> [Description of the task]:
Render the lines below as a numbered list, omitting any blank lines.

(Lines on where targets appear)
+--

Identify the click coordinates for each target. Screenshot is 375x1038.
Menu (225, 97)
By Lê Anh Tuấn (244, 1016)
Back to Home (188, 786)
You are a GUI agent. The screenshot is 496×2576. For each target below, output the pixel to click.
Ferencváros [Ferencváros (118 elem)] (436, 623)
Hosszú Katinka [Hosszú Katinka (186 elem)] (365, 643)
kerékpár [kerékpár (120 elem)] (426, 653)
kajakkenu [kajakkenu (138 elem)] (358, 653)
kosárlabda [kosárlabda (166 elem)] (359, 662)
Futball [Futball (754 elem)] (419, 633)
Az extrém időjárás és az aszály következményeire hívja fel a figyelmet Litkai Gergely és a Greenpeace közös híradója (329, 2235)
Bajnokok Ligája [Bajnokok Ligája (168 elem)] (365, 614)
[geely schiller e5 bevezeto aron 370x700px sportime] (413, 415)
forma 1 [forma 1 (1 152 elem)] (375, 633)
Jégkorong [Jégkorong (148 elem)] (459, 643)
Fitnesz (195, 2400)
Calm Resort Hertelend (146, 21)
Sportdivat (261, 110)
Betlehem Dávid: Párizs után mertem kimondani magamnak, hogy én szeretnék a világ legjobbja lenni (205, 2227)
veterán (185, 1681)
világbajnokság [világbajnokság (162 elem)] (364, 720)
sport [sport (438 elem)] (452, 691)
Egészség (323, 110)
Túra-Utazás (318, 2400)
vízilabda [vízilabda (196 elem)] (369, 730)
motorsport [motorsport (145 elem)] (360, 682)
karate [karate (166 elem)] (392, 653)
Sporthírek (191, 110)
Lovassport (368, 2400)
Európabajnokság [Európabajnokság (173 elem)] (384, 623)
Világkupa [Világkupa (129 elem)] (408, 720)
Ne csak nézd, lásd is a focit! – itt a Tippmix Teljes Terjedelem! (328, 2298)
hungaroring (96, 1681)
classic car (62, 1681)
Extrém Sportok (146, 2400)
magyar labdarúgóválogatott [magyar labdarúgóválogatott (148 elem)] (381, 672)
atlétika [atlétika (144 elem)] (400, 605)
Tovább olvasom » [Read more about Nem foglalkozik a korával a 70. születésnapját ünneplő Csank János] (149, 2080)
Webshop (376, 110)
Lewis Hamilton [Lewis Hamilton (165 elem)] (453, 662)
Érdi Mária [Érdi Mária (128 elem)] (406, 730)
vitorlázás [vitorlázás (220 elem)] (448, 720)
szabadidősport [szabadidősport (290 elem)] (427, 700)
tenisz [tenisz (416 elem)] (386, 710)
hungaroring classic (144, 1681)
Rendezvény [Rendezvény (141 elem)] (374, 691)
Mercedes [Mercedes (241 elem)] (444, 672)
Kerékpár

+--

> [Response to the task]:
1. Identify the click coordinates for each target. Screenshot is 375x1038.
2. Menu (225, 97)
3. By Lê Anh Tuấn (244, 1016)
4. Back to Home (188, 786)
5. You are a GUI agent. The screenshot is 496×2576. For each target below, output the pixel to click.
6. Ferencváros [Ferencváros (118 elem)] (436, 623)
7. Hosszú Katinka [Hosszú Katinka (186 elem)] (365, 643)
8. kerékpár [kerékpár (120 elem)] (426, 653)
9. kajakkenu [kajakkenu (138 elem)] (358, 653)
10. kosárlabda [kosárlabda (166 elem)] (359, 662)
11. Futball [Futball (754 elem)] (419, 633)
12. Az extrém időjárás és az aszály következményeire hívja fel a figyelmet Litkai Gergely és a Greenpeace közös híradója (329, 2235)
13. Bajnokok Ligája [Bajnokok Ligája (168 elem)] (365, 614)
14. [geely schiller e5 bevezeto aron 370x700px sportime] (413, 415)
15. forma 1 [forma 1 (1 152 elem)] (375, 633)
16. Jégkorong [Jégkorong (148 elem)] (459, 643)
17. Fitnesz (195, 2400)
18. Calm Resort Hertelend (146, 21)
19. Sportdivat (261, 110)
20. Betlehem Dávid: Párizs után mertem kimondani magamnak, hogy én szeretnék a világ legjobbja lenni (205, 2227)
21. veterán (185, 1681)
22. világbajnokság [világbajnokság (162 elem)] (364, 720)
23. sport [sport (438 elem)] (452, 691)
24. Egészség (323, 110)
25. Túra-Utazás (318, 2400)
26. vízilabda [vízilabda (196 elem)] (369, 730)
27. motorsport [motorsport (145 elem)] (360, 682)
28. karate [karate (166 elem)] (392, 653)
29. Sporthírek (191, 110)
30. Lovassport (368, 2400)
31. Európabajnokság [Európabajnokság (173 elem)] (384, 623)
32. Világkupa [Világkupa (129 elem)] (408, 720)
33. Ne csak nézd, lásd is a focit! – itt a Tippmix Teljes Terjedelem! (328, 2298)
34. hungaroring (96, 1681)
35. classic car (62, 1681)
36. Extrém Sportok (146, 2400)
37. magyar labdarúgóválogatott [magyar labdarúgóválogatott (148 elem)] (381, 672)
38. atlétika [atlétika (144 elem)] (400, 605)
39. Tovább olvasom » [Read more about Nem foglalkozik a korával a 70. születésnapját ünneplő Csank János] (149, 2080)
40. Webshop (376, 110)
41. Lewis Hamilton [Lewis Hamilton (165 elem)] (453, 662)
42. Érdi Mária [Érdi Mária (128 elem)] (406, 730)
43. vitorlázás [vitorlázás (220 elem)] (448, 720)
44. szabadidősport [szabadidősport (290 elem)] (427, 700)
45. tenisz [tenisz (416 elem)] (386, 710)
46. hungaroring classic (144, 1681)
47. Rendezvény [Rendezvény (141 elem)] (374, 691)
48. Mercedes [Mercedes (241 elem)] (444, 672)
49. Kerékpár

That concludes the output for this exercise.